>>

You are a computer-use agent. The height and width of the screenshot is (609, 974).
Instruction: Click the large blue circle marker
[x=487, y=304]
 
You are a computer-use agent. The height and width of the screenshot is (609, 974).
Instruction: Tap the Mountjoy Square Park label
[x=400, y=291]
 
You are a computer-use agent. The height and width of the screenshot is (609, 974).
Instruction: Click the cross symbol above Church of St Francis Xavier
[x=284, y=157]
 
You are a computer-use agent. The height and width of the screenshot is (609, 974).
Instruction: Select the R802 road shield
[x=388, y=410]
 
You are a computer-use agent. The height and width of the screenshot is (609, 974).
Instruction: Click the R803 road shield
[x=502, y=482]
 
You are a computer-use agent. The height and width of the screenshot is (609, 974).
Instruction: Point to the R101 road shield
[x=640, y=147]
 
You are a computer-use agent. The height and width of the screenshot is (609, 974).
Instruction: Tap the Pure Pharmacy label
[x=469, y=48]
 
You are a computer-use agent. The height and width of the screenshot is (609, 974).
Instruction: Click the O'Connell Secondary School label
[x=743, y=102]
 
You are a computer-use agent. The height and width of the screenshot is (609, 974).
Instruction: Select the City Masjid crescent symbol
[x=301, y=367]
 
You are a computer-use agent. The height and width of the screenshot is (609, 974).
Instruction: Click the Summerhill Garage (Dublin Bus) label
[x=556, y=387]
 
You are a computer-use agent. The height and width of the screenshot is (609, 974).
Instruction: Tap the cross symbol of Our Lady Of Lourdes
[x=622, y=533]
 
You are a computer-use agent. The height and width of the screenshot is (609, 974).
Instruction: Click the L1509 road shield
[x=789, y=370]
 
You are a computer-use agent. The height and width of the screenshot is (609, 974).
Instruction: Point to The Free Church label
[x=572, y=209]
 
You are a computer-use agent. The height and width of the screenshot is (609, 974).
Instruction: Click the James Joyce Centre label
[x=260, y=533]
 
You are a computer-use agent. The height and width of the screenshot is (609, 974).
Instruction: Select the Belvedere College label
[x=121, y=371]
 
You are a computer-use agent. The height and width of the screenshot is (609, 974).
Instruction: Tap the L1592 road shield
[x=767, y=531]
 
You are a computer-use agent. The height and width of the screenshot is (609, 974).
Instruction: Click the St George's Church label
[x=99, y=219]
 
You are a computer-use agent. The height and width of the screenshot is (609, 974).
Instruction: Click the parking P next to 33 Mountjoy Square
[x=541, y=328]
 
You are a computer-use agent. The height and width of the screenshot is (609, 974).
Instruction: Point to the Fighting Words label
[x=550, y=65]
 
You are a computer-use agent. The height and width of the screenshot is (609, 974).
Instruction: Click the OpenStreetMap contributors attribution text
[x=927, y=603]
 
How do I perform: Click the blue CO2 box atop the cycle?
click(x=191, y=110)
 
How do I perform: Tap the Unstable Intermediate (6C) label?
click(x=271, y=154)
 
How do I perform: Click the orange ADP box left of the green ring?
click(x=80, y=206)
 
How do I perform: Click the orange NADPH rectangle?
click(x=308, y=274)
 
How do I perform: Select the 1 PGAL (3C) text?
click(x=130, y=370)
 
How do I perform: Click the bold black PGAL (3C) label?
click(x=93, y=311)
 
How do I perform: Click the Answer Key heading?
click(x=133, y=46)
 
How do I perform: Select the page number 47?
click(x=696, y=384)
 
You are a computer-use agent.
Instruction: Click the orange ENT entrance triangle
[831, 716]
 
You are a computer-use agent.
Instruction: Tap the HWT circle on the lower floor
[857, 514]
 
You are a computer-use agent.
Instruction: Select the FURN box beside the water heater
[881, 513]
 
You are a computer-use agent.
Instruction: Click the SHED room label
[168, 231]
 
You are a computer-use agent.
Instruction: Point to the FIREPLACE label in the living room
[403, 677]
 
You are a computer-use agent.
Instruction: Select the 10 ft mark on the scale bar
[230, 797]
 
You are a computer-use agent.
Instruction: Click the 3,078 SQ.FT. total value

<<

**What is asked**
Give as a numbered list the lines starting with the start of the records and going on through the line with "[x=301, y=367]", leaving out blank lines.

**Expected answer**
1. You are a computer-use agent. The height and width of the screenshot is (609, 974).
2. Instruction: Click the large blue circle marker
3. [x=487, y=304]
4. You are a computer-use agent. The height and width of the screenshot is (609, 974).
5. Instruction: Tap the Mountjoy Square Park label
6. [x=400, y=291]
7. You are a computer-use agent. The height and width of the screenshot is (609, 974).
8. Instruction: Click the cross symbol above Church of St Francis Xavier
9. [x=284, y=157]
10. You are a computer-use agent. The height and width of the screenshot is (609, 974).
11. Instruction: Select the R802 road shield
12. [x=388, y=410]
13. You are a computer-use agent. The height and width of the screenshot is (609, 974).
14. Instruction: Click the R803 road shield
15. [x=502, y=482]
16. You are a computer-use agent. The height and width of the screenshot is (609, 974).
17. Instruction: Point to the R101 road shield
18. [x=640, y=147]
19. You are a computer-use agent. The height and width of the screenshot is (609, 974).
20. Instruction: Tap the Pure Pharmacy label
21. [x=469, y=48]
22. You are a computer-use agent. The height and width of the screenshot is (609, 974).
23. Instruction: Click the O'Connell Secondary School label
24. [x=743, y=102]
25. You are a computer-use agent. The height and width of the screenshot is (609, 974).
26. Instruction: Select the City Masjid crescent symbol
27. [x=301, y=367]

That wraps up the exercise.